- _REQUIREMENT_
The records below must be transcribed exactly, with each picture left out.

[Stored data entries]
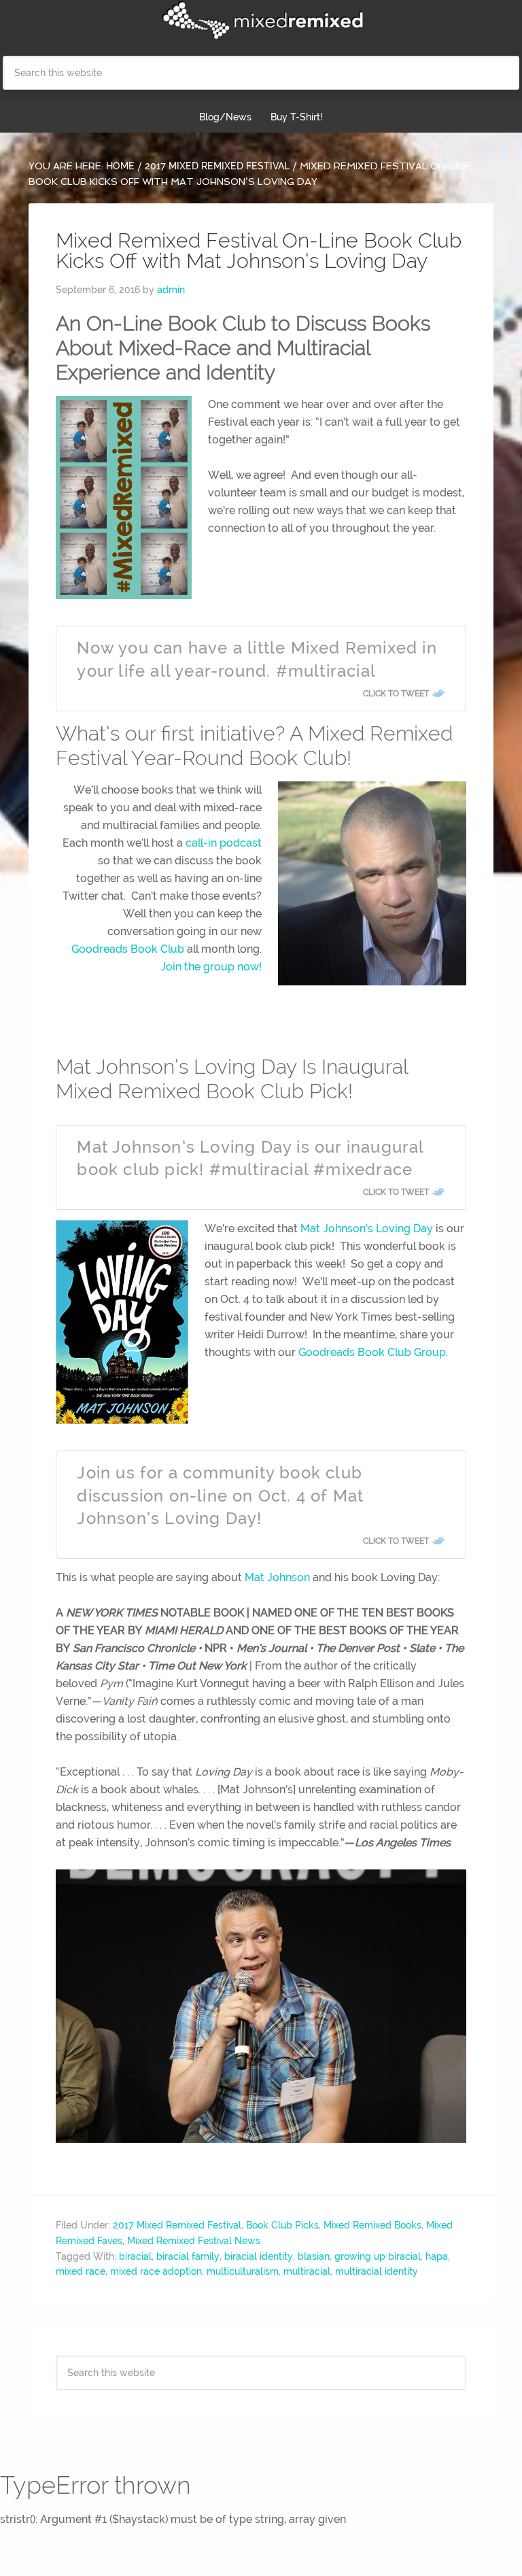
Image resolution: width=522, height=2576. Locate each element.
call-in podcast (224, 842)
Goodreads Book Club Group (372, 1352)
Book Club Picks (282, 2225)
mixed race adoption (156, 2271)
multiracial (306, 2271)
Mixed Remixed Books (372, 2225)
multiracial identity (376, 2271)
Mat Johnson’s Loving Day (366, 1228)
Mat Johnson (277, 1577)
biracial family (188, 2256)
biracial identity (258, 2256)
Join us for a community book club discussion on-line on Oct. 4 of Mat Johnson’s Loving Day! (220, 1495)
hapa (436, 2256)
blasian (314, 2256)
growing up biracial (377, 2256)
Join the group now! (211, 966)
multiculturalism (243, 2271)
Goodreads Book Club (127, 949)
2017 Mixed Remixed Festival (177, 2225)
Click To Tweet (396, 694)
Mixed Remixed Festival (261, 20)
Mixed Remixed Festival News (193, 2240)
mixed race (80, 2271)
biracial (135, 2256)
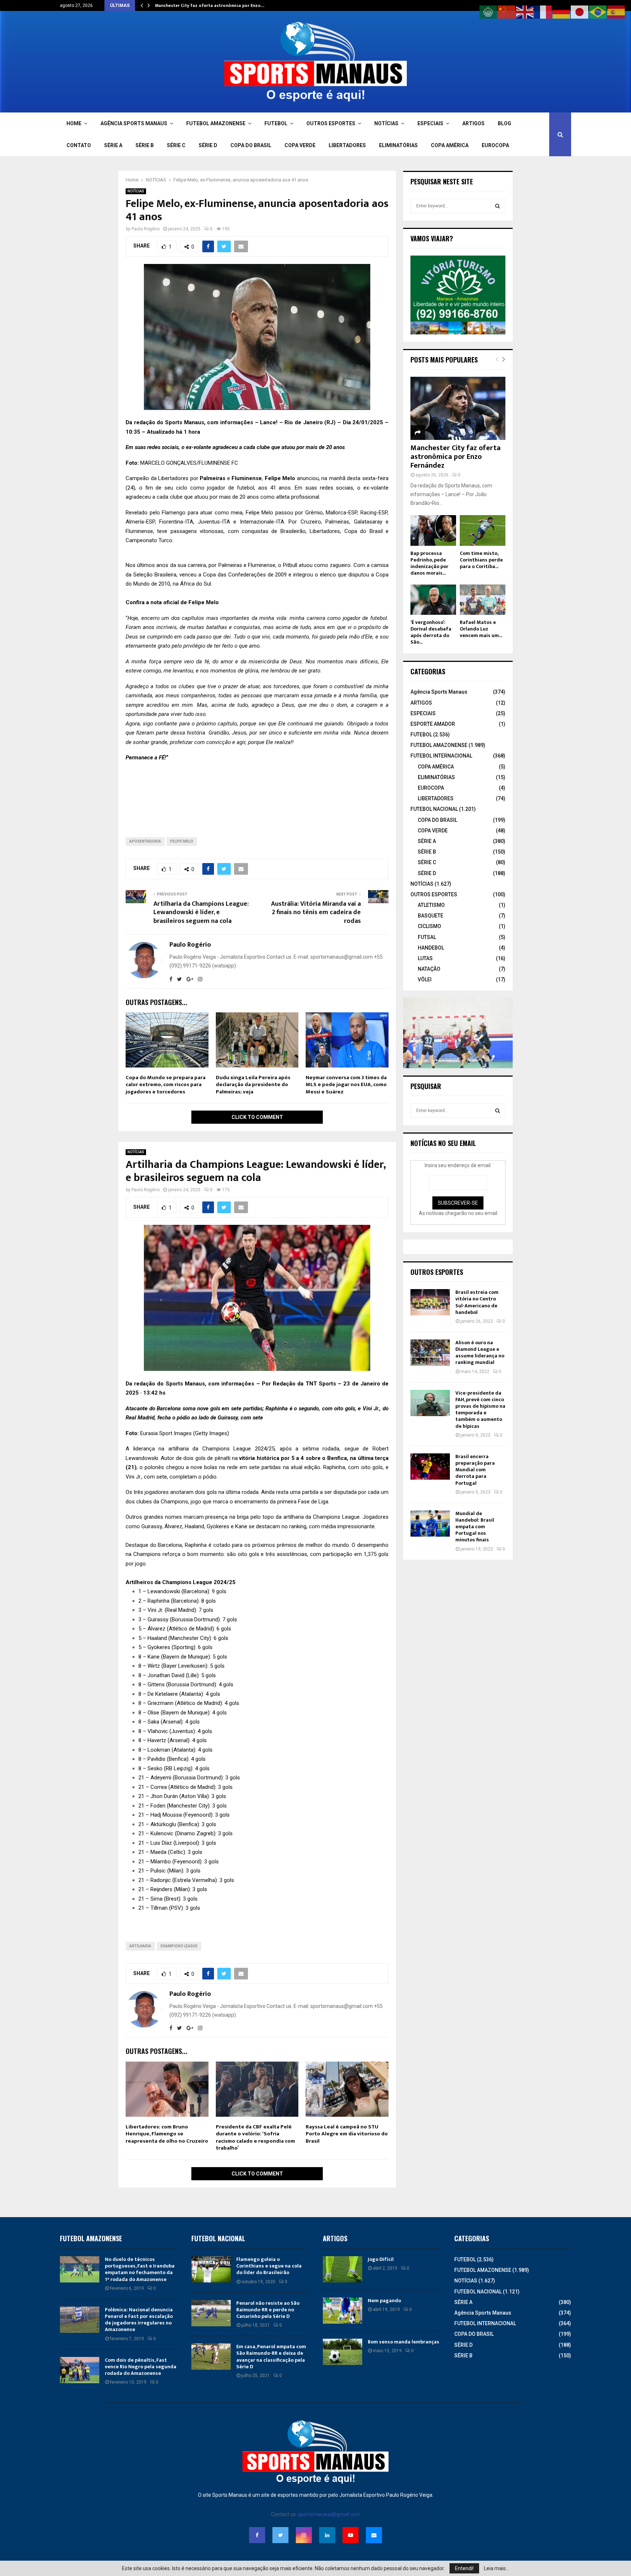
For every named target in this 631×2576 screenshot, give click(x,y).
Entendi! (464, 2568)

- _EXPECTED ANSWER_
Image resolution: width=522, height=2576. Locate each element.
call-in podcast (224, 842)
Goodreads Book Club Group (372, 1352)
Book Club Picks (282, 2225)
mixed race adoption (156, 2271)
multiracial (306, 2271)
Mixed Remixed Books (372, 2225)
multiracial identity (376, 2271)
Mat Johnson’s Loving Day (366, 1228)
Mat Johnson (277, 1577)
biracial family (188, 2256)
biracial identity (258, 2256)
Join us for a community book club discussion on-line on Oct. 4 of Mat Johnson’s Loving Day! (220, 1495)
hapa (436, 2256)
blasian (314, 2256)
growing up biracial (377, 2256)
Join the group now! (211, 966)
multiculturalism (243, 2271)
Goodreads Book Club (127, 949)
2017 Mixed Remixed Festival (177, 2225)
Click To Tweet (396, 694)
Mixed Remixed Festival (261, 20)
Mixed Remixed Festival News (193, 2240)
mixed race (80, 2271)
biracial (135, 2256)
For every named target in this 631×2576 screenshot, give click(x,y).
Entendi! (464, 2568)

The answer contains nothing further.